En pleine gronde des élus locaux, le conseil de métropole adoptait, le 6 juillet dernier, son budget supplémentaire. L’occasion pour Lena Beaulieu, au nom du groupe communiste, de revenir sur la politique de mise sous tutelle des collectivités locaux.Ce budget supplémentaire n’appelle pas de commentaires particuliers sur les opérations financées. Nous sommes seulement satisfaits que cette année, les résultats de l’exercice précédent ne soient pas entièrement consacrés au désendettement. Les besoins sont suffisamment importants pour y consacrer toutes les ressources disponibles, y compris celle du recours à la dette.

Mais ce budget supplémentaire est aussi l’occasion de revenir sur l’actualité des finances locales. En effet, alors que nous étions il y a quelques semaines, les seuls dans cette assemblée à nous opposer à la logique de « contractualisation » imposée par l’Etat, nous avons lu avec satisfaction que la Région et le Département s’élevaient contre cette logique. La méthode du gouvernement choque donc même chez ceux qui trouvaient hier justifiées les baisses de dotations brutales de la part de l’Etat.

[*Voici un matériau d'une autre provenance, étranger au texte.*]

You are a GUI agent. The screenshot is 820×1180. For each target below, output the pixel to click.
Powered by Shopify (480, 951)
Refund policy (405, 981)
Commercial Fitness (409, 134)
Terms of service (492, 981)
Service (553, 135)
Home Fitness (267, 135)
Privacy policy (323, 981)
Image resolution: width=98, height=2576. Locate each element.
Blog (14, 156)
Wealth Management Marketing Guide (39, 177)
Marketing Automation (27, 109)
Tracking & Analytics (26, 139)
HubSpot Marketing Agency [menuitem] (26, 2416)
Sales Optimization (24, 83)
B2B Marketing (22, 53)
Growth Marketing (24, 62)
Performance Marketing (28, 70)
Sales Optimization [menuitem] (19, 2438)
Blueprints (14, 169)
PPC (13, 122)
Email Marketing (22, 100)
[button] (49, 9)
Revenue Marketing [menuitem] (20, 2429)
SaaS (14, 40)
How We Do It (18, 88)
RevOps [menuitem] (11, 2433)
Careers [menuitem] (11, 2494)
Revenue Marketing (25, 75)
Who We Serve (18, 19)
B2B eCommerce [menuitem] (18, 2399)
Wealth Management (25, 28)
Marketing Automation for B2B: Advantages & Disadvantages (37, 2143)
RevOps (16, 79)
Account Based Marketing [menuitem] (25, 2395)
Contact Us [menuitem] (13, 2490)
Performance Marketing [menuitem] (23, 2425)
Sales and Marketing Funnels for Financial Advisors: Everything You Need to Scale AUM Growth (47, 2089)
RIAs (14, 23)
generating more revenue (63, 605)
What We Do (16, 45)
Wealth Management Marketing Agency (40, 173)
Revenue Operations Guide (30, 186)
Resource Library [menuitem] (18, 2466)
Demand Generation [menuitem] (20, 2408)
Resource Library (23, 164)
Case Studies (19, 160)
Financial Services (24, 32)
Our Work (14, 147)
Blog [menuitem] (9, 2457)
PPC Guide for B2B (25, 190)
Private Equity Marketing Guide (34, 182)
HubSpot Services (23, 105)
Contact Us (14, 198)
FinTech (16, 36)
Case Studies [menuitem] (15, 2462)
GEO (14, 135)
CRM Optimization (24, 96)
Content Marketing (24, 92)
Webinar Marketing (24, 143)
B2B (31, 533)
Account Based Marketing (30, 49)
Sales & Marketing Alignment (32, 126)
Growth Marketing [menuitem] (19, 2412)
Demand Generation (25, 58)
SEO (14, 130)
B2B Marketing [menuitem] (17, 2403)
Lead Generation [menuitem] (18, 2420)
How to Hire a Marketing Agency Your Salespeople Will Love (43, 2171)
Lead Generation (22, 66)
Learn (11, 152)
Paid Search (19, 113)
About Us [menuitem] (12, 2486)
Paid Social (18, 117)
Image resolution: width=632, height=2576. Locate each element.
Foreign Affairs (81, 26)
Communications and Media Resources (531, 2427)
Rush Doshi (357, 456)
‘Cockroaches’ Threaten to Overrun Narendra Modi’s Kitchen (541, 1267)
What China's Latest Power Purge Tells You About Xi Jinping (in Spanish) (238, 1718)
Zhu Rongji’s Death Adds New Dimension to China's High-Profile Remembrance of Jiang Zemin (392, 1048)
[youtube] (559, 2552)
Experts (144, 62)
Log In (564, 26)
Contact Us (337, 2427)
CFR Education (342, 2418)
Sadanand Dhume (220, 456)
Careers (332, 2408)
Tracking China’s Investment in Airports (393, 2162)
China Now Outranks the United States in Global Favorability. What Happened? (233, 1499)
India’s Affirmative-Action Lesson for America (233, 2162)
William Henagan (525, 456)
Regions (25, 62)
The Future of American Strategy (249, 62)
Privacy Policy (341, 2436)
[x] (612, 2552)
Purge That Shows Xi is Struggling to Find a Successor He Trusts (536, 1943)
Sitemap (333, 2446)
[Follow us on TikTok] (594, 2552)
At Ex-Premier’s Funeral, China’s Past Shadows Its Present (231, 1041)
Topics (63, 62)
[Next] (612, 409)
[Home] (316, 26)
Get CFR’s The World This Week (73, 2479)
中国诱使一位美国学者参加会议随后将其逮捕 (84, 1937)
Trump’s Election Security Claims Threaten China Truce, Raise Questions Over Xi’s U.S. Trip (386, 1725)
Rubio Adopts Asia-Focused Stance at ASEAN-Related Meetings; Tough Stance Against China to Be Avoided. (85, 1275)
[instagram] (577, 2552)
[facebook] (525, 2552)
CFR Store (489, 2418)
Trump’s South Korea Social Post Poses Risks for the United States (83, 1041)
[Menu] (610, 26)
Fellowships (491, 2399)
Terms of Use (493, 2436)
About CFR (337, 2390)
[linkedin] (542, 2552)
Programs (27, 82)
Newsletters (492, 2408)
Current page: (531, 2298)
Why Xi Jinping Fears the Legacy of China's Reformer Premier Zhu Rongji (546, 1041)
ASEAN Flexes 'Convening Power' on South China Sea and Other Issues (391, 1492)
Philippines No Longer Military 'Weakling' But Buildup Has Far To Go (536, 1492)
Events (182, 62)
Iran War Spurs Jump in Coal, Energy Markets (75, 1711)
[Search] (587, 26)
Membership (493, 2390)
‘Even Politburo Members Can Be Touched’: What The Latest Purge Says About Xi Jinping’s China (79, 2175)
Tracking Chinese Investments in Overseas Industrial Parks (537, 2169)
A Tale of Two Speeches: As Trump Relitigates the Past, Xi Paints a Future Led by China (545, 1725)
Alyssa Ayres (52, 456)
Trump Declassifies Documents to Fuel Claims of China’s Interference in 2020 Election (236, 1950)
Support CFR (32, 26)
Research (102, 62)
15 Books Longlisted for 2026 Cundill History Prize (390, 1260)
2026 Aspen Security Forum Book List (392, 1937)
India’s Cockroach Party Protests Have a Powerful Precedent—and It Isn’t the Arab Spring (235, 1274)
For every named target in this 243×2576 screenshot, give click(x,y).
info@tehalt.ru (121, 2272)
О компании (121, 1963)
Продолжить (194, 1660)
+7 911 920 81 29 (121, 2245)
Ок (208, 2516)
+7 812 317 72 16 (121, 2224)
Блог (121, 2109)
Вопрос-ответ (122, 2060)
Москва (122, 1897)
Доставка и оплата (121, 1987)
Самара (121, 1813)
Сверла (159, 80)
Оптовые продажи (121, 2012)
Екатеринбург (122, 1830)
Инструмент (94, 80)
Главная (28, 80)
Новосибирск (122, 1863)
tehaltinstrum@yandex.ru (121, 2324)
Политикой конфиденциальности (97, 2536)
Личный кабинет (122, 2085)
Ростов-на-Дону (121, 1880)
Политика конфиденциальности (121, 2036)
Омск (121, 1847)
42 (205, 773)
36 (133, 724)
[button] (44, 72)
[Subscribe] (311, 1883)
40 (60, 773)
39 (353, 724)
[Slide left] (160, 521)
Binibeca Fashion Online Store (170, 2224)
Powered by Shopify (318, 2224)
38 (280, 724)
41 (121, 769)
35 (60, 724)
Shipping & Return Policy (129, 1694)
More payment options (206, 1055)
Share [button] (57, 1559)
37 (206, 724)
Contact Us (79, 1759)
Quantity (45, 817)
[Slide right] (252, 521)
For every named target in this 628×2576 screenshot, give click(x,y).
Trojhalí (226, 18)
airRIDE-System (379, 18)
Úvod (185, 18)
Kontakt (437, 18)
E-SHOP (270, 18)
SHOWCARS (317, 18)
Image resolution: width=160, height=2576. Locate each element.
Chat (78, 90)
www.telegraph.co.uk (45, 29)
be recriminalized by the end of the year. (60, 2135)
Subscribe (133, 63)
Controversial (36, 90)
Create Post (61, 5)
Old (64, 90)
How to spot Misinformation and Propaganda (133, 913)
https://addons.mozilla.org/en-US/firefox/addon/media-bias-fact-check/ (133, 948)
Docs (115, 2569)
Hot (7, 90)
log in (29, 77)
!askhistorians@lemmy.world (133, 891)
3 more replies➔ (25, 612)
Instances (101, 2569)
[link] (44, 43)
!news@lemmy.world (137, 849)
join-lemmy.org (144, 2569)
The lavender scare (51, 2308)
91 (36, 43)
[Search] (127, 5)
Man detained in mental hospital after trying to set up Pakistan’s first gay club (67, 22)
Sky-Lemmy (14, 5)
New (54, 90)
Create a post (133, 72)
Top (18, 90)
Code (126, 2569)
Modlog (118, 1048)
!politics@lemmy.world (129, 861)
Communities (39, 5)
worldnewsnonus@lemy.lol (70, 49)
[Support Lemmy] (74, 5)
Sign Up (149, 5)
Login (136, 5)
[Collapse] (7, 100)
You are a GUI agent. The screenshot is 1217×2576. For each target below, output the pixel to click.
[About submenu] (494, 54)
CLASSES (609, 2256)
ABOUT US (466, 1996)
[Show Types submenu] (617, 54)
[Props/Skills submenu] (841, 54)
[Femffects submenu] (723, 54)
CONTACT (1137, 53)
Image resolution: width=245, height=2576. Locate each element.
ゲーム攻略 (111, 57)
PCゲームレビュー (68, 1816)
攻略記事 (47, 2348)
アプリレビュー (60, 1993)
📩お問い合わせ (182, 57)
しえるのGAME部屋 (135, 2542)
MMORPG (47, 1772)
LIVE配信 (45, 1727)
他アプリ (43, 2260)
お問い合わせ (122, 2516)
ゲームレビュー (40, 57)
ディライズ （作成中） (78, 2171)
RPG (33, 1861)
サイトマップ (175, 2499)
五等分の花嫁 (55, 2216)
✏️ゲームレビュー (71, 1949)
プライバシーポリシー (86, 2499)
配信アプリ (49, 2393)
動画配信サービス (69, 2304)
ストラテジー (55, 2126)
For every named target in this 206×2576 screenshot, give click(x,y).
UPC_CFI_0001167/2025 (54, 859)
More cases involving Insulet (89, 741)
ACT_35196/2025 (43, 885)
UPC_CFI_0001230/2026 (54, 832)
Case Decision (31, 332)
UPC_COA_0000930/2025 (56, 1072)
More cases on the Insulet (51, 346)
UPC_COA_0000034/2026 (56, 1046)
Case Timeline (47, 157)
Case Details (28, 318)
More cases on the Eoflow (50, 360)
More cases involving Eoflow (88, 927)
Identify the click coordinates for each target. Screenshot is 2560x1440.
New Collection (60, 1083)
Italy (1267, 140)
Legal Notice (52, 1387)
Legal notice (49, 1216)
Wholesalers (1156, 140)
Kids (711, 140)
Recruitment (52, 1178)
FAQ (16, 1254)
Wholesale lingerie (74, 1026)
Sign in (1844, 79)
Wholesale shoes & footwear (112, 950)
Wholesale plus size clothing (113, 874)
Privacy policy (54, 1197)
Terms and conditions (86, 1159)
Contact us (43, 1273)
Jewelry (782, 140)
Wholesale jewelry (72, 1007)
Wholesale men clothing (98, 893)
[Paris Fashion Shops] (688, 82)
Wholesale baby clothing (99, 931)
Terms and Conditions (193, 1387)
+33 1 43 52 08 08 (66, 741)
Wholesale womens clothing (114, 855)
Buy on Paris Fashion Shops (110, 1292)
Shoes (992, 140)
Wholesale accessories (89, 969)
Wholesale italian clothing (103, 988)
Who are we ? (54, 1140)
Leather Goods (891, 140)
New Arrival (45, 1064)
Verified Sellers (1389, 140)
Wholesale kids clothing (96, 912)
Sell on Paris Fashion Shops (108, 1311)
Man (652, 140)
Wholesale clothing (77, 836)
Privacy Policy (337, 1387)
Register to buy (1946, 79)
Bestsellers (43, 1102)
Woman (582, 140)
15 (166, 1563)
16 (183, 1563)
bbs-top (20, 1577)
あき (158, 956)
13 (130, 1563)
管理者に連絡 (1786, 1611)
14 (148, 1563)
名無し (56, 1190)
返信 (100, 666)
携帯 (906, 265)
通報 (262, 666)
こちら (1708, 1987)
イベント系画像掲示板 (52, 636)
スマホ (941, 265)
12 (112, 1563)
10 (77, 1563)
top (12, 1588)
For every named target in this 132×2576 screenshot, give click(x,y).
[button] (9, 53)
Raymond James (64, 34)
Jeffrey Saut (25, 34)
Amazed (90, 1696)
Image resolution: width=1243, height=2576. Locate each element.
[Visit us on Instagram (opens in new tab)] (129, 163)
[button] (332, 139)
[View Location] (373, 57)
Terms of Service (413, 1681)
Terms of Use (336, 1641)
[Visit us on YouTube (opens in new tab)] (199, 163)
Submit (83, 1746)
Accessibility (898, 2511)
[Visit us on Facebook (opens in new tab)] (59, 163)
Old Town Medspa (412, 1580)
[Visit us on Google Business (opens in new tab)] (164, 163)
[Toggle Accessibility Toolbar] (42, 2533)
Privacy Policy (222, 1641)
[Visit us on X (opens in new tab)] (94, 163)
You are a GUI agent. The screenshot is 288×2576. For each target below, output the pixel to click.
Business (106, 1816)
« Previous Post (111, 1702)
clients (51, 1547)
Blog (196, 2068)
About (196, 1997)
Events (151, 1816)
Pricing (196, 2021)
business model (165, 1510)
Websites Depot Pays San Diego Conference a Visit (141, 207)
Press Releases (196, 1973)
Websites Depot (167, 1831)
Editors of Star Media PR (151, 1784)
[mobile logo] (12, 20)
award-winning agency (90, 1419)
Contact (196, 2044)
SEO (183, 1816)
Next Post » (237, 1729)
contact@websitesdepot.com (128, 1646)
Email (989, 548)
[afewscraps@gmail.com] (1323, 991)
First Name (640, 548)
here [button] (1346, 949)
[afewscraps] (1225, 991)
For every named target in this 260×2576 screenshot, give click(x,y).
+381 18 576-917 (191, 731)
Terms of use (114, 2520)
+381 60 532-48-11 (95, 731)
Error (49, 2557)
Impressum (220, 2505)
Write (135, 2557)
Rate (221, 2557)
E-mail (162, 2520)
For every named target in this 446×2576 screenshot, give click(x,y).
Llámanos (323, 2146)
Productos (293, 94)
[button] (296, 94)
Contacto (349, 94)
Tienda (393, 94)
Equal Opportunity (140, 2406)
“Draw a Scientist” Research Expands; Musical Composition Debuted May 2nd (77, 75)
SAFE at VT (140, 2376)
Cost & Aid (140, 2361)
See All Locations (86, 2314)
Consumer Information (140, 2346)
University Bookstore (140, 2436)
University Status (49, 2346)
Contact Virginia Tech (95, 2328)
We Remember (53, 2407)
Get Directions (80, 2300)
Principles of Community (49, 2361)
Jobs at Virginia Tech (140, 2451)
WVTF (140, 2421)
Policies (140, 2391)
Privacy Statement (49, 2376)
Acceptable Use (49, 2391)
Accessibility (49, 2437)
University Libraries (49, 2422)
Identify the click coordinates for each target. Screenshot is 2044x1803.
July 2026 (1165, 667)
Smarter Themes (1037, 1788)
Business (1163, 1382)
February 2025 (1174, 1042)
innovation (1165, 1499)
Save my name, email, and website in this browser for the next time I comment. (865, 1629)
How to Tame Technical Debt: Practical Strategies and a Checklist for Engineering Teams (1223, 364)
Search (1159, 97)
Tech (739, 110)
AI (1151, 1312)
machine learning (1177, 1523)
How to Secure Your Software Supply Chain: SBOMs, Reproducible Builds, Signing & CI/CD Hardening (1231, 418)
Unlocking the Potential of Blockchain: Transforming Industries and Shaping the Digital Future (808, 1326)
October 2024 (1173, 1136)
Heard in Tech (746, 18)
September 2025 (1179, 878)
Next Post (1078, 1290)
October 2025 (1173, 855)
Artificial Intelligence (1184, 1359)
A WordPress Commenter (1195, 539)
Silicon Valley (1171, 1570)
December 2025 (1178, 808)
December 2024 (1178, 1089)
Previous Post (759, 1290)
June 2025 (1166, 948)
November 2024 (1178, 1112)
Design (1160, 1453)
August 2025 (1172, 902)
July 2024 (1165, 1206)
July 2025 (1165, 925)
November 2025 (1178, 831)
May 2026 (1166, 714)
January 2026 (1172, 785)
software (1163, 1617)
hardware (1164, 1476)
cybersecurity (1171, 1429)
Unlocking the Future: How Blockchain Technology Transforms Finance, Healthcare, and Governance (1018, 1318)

Nous faisons cependant le même constat que M. Gleyze lorsqu’il dénonce les dépenses non assumées par l’Etat qui retombent dans les budgets de nos collectivités. Rien que sur ce conseil de métropole, on pourrait citer la gestion du risque inondation, la politique de la ville, le financement des piscines et l’accueil des réfugiés dans la liste des actions financées par la Métropole alors qu’elles relèvent de la compétence de l’Etat.

C’est une des raisons pour lesquelles nous nous sommes opposés à la contractualisation. Nous regretterons simplement que les protestations émises au département et à la région n’aient pas trouvé ici le même écho. Il faudra pourtant bien, si nous voulons faire face au besoin de financement des prochaines années, trouver une autre logique budgétaire pour les collectivités locales.